Required task: State how many lines of the rows below contain the string "code", matching case exactly, and reply with that number alone.

Supplied records:
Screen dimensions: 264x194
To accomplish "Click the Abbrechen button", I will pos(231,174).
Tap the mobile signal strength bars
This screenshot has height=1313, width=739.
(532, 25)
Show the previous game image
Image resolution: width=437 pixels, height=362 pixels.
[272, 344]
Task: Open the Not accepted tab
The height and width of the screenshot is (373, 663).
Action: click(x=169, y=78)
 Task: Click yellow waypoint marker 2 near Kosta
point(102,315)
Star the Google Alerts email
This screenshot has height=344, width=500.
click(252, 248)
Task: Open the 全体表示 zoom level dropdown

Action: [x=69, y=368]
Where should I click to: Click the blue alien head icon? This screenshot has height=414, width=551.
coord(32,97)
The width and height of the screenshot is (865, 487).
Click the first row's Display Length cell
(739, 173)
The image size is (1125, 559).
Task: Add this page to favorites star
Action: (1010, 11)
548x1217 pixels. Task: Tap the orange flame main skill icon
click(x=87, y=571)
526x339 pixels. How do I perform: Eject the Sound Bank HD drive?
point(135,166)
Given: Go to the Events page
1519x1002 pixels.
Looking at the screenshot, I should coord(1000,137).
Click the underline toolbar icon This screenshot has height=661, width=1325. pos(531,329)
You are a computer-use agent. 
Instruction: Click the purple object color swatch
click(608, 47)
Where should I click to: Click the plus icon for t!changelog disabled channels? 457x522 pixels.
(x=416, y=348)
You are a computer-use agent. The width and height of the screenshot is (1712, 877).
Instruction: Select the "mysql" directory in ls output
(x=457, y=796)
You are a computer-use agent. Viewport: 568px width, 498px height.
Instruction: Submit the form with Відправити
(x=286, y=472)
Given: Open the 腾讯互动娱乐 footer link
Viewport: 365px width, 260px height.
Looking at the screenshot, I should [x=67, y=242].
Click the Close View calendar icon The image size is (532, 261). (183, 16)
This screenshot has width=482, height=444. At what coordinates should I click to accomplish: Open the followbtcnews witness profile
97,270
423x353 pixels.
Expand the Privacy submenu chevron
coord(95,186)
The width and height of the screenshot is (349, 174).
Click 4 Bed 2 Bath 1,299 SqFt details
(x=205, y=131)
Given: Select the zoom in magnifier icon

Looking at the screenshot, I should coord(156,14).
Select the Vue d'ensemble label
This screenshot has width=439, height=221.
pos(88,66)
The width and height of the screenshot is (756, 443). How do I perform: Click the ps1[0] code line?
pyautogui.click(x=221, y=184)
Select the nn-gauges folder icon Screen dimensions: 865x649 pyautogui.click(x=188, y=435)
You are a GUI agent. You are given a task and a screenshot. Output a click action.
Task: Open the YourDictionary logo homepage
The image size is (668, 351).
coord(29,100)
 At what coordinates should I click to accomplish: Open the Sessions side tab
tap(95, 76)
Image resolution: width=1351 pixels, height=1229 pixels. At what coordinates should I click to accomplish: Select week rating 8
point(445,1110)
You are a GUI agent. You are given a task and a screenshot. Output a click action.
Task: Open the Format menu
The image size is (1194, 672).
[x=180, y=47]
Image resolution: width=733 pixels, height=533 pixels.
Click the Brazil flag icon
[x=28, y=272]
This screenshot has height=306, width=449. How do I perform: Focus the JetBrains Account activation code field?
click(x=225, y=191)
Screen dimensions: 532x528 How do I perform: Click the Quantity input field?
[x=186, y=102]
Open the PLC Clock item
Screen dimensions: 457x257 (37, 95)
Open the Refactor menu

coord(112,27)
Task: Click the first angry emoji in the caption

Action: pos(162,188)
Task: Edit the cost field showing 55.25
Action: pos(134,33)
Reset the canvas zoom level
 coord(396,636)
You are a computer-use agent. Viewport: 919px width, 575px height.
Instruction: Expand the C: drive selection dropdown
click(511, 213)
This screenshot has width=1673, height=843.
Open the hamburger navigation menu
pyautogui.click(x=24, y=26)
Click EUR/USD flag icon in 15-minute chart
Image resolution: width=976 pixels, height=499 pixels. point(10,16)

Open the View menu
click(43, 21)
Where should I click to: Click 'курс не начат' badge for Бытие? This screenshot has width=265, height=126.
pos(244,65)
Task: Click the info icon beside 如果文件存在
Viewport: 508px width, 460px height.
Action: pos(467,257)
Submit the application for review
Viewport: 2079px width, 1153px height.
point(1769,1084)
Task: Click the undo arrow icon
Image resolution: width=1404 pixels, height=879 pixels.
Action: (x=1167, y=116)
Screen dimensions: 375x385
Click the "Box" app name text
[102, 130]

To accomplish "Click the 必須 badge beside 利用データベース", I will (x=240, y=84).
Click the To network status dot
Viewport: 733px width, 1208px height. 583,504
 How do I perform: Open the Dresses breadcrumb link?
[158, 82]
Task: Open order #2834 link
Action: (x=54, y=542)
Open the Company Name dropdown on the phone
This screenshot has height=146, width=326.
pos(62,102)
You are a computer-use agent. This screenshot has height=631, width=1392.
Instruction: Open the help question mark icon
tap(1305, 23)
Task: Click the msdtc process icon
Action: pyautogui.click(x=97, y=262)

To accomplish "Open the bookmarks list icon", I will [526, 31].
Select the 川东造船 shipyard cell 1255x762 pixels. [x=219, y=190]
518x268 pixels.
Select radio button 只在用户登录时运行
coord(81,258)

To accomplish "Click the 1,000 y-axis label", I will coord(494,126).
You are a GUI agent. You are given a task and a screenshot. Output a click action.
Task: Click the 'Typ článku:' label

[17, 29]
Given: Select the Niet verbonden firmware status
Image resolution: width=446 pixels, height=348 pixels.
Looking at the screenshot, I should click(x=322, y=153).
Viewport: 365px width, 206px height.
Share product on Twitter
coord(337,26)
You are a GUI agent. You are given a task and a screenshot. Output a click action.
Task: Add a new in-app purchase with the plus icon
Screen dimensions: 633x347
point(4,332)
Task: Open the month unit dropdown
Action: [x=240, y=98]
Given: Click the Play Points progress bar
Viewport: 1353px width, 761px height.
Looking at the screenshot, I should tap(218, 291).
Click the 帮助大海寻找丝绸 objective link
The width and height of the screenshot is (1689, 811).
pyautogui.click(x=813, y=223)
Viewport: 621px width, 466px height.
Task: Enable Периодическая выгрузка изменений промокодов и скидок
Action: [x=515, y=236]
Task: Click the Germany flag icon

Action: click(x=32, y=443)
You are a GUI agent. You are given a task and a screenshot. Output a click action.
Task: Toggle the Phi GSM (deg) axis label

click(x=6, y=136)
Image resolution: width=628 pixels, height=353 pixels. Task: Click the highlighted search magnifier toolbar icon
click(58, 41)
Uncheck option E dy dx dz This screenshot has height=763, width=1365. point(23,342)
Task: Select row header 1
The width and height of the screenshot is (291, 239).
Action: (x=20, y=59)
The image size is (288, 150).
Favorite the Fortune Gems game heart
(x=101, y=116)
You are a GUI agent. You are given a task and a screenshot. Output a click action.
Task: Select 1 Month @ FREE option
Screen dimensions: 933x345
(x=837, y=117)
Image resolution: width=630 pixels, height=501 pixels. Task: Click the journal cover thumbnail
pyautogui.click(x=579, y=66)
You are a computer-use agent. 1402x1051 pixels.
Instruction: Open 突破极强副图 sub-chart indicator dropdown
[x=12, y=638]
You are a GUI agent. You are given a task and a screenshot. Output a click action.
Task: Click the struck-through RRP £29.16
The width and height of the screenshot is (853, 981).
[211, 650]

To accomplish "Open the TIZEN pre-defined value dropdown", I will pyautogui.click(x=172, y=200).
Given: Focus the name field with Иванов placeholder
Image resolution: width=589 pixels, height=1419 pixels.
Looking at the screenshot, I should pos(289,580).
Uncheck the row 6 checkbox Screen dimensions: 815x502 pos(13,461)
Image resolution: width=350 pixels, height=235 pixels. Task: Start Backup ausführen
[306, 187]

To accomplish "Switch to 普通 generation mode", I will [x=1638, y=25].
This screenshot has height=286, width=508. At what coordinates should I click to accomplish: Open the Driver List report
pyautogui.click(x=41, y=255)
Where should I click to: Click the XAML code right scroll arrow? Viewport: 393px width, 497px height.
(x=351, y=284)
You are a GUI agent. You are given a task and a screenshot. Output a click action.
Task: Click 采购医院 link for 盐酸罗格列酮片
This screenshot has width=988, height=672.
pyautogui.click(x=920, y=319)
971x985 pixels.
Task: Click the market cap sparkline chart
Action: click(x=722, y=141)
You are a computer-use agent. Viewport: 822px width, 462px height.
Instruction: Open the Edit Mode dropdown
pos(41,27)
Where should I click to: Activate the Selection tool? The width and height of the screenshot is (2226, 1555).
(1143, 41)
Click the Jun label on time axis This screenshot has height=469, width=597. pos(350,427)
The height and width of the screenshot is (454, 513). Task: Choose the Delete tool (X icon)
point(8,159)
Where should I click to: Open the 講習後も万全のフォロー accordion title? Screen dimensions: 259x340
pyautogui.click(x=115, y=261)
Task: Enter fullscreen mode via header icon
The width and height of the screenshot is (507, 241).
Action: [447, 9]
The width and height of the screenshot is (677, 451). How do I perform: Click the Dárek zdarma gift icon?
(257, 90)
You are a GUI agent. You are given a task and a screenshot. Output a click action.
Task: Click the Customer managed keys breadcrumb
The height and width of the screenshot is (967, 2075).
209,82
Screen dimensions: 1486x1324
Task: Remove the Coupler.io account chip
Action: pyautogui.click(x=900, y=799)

Answer to this problem: 3